SET TASKS:
A. List every timestamp attached to a comment in the Puppeteer thread below, in the order they appear.
B. Answer these questions from the Puppeteer thread below, one per line:
(i) What selector string does the asker's code pass to document.querySelectorAll?
(ii) Which module does the first answer recommend for grabbing elements?
(iii) What does the last answer propose using instead?
C. Reproduce the part of the Puppeteer thread below that starts at "I'm using Puppeteer" and ends at "and page.evaluate here?".

PASSAGE SHOWN:
_ _ _

0

I'm using Puppeteer and am trying to use document.querySelectorAll to get a list of elements to then loop over and do something, however, it seems that something is wrong in my code, it either returns nothing, undefined or an empty {} despite my elements being on the page, my JS:

let elements = await page.evaluate(() => document.querySelectorAll("div[class^='my-class--']"))
for (let el of Array.from(elements)) {
  // do something
}

what's wrong with my elements and page.evaluate here?

Ryan H
  • 2,620
  • 4
  • 37
  • 109
  • 1
    Does this answer your question? [Puppeteer page.evaluate querySelectorAll return empty objects](https://stackoverflow.com/questions/46377955/puppeteer-page-evaluate-queryselectorall-return-empty-objects) – Natnael A. Mar 28 '20 at 17:02

2 Answers2

0

As far as I understand, puppeteer returns all the HTML as a giant string. This is because Node doesn't run in the browser so the HTML doesn't get parsed. So DOM selectors won't work.

What you can do to solve this issue is to use the Cheerio.js module, which allows you to grab elements with JQuery as if it is a parsed DOM.

Ludolfyn
  • 1,806
  • 14
  • 20
  • This works for me, however, is there anyway that I can click a button on the webpage after the content has been loaded into cheerio and re-update the content that cheerio has to parse? – Ryan H Mar 28 '20 at 18:23
  • Awesome @RyanHolton ! You can totally interact with the page, but you need to do it within the `page.evaluate()` function. This is **before** you load the content into a variable with `page.content()`—before you load the content for Cheerio. So, inside `page.evaluate()` function you can interact with the DOM like usual (with `document.querySelector()`) and find the button you want to click on and run the `.click()` method e.g. `document.querySelector('#theButton').click()`. It will click on the button and load the new page, but give the page some time to load before grabbing the content. – Ludolfyn Mar 28 '20 at 21:37
  • @RyanHolton You might need to write a function that will run through the process twice if you want to grab the content from both pages. – Ludolfyn Mar 28 '20 at 21:39
  • "As far as I understand, puppeteer returns all the HTML as a giant string" is incorrect, unless you call `page.content()`, which is not the normal way to use Puppeteer. Puppeteer runs the browser in real time and lets you run console code to manipulate the live page. Cheerio is a poor solution, bringing in another package that isn't necessary and requiring you to snapshot the whole page as a giant string just to run a single selector. See [this blog post](https://serpapi.com/blog/puppeteer-antipatterns/#using-a-separate-html-parser-with-puppeteer) and the dupe link for further details. – ggorlen Aug 27 '23 at 19:14
-1

Since puppeteer returns all HTML as a string you could use DOMParser like in the below example.

_ _ _

GIVEN DATA:
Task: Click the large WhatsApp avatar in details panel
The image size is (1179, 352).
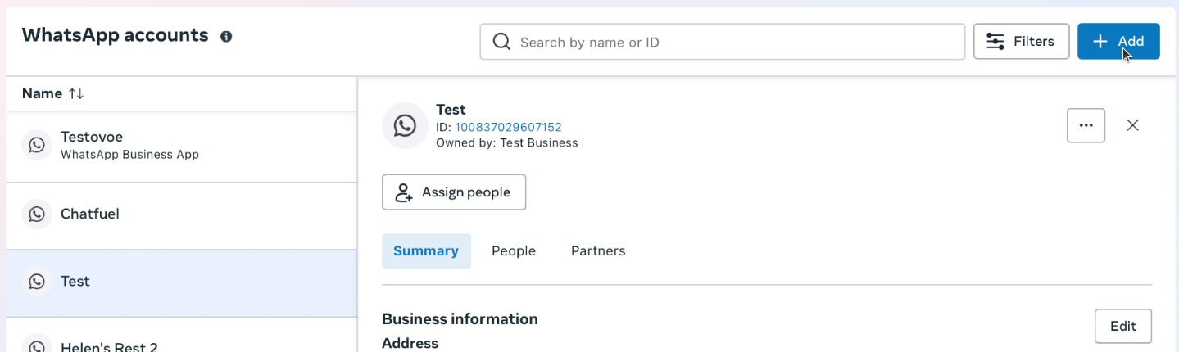Action: coord(405,125)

_ _ _

SOLUTION SET:
A.
Mar 28 '20 at 17:02
Mar 28 '20 at 18:23
Mar 28 '20 at 21:37
Mar 28 '20 at 21:39
Aug 27 '23 at 19:14

B.
(i) div[class^='my-class--']
(ii) Cheerio.js
(iii) DOMParser

C.
I'm using Puppeteer and am trying to use document.querySelectorAll to get a list of elements to then loop over and do something, however, it seems that something is wrong in my code, it either returns nothing, undefined or an empty {} despite my elements being on the page, my JS:

let elements = await page.evaluate(() => document.querySelectorAll("div[class^='my-class--']"))
for (let el of Array.from(elements)) {
  // do something
}

what's wrong with my elements and page.evaluate here?